Quick Tip: Fixing Rolling Shutter Flash with Opacity Blends
The rolling shutter in CMOS chips can cause flash frames. Here’s how you can fix them and get your project back on track.
The ease of use and the lower cost of CMOS sensors means they’ve seen widespread implementation in imaging devices, ranging from smartphones all the way up to cinema cameras on Hollywood sets. Even though CMOS came around six years before CCD sensors, CMOS has only come into its own in the past decade or so — as a result of its simplicity and low manufacturing cost.
The prevalence of CMOS chips causes some problems — most notably with rolling shutter.

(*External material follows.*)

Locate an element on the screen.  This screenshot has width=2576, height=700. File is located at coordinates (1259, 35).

Perhaps the most tell-tale sign of a rolling shutter is the partially exposed frames from a bright, temporary light source such as lightning or strobe lights.
Today, we’re taking a crack at making these partially exposed frames far less noticeable with a quick trick you can do in any modern NLE.
What Causes Flash Frames?
Flash frames occur when there are short, bright light flashes during the roughly 25 microseconds it takes for a sensor to scan pixel readout that causes part of the frame to not register the flash. This is a side-effect of the rolling shutter found in CMOS chips.

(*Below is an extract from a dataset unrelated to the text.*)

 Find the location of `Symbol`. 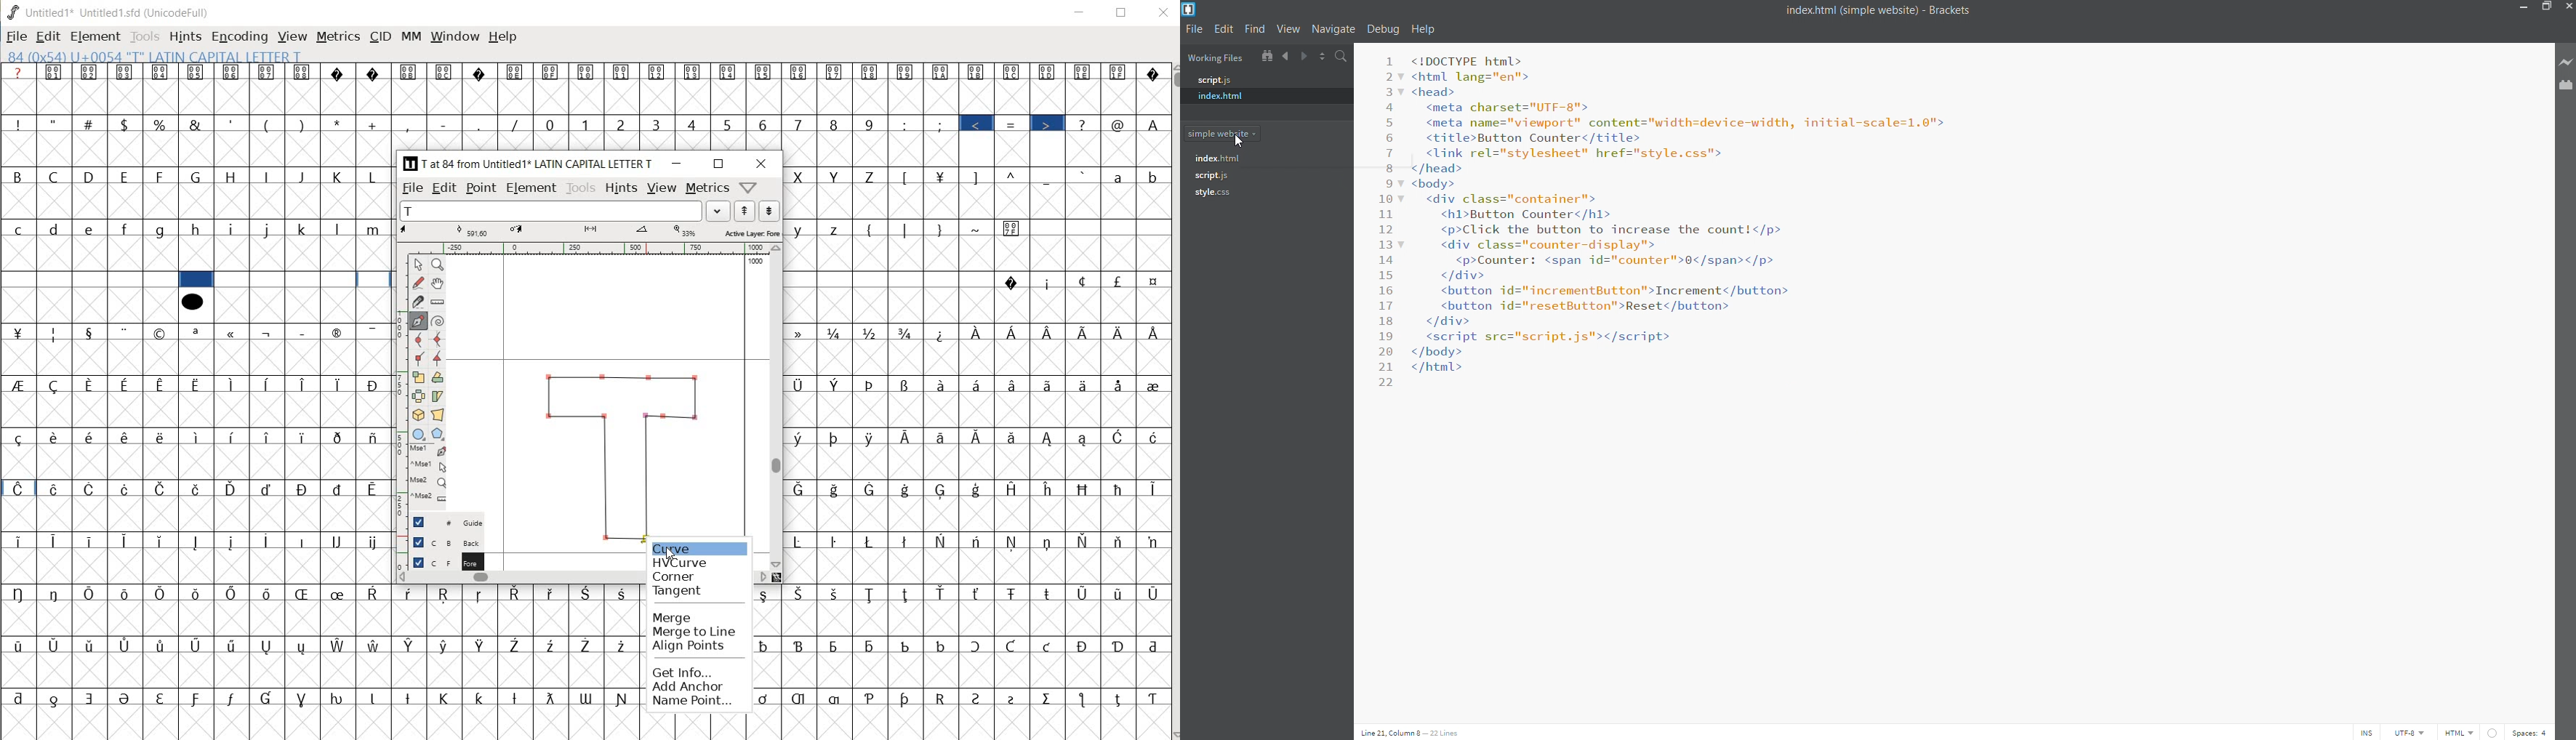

Flash frames may seem tricky to repair at first because there’s an additional light source in one part of the frame and not the other; however, with the right opacity blend, and some quick adjustments, we should be able to reasonably recreate a similar light source for the unaffected part of the frame.
Before we start, keep in mind that we are doctoring single frames — we don’t have to perfectly blend the two regions of the frame together. We’re just roughly matching the luminosity and color values of the un-flashed to the flashed portion of the frame.
Repairing Flash Frames from Rolling Shutters
Here’s a clip of a night club scene with strobes causing two flashed frames in the shot.
First, locate the flashed frames and separate them from the rest of the video track so we can work on them independently. I’ve pulled mine to the second video layer.
In the first flash, we can see that roughly the bottom 25 percent of the frame was scanned after the strobe turned off, leaving the top 75 percent with a hazy, lowered-opacity look and a slight purple hue.
Let’s see if we can duplicate the look of the top portion of the frame with some basic tools in Premiere.
The first thing we’re doing is creating a new color matte in the New Item menu of Premiere. To select the closest color, I am using the eyedropper tool to target the area toward the bottom of the flash where the strobe begins to fade.
When flash frames occur, there is usually a very slight gradient effect from the variance in illumination when the light source was powering on or off. When repairing flashes, I usually target this area to help blend the results.
Now that I’ve eye-droppered the flash, I have a pastel violet color matte, which I will place on the video layer, above the pulled flash frame.
From here, we are simply dropping the opacity of the color matte to see the frame underneath before applying a mask to the un-flashed region of the frame.
I’ve set the blend mode to screen and the opacity to 86 percent to most closely match the look of the flash. It’s close, and we can get it even closer by tweaking the mask feather and expansion to hide the transition of the strobe.
All that’s left is to apply tweaks to the Basic Corrections tab in Lumetri to match the color and illumination a little more closely, and we’re all set.
There is still a pretty clear difference between the two regions of the frame. Once we go back and play it at full speed, I think it’s close enough that it will be much less noticeable.
In the first shot, the un-flashed part of the frame blended with the flashed portion, making the rolling shutter’s side effects much less noticeable. Now, let’s see if we can use the same techniques to enhance the frame, rather than just hiding the error.
In this shot, we can see the top 15 percent was scanned before the strobe kicked in, leaving the bottom 85 percent with the same blue, hazy look as before.
We can see there is a bit of a spot effect behind the main actor; let’s try to emphasize that with our mask and blend.
I’ve dipped the mask down to include the far edge of the spot to the right of the actor because I want to flare the edge out a little bit.
To do this, we’ll need to use a fairly extreme opacity blend mode — linear dodge at 100 percent.
We’re pushing the Basic Corrections to get a flared, over-exposed effect.
I think that works really well. I especially love the falloff and backlight on the actress’s hair.
All that’s left now is to go back and check the original against our repaired clip.
Here’s the original again:
And here’s our repair:
This should prove that even our simple fix on frame one is more than enough to hide the partially exposed portion of the frame.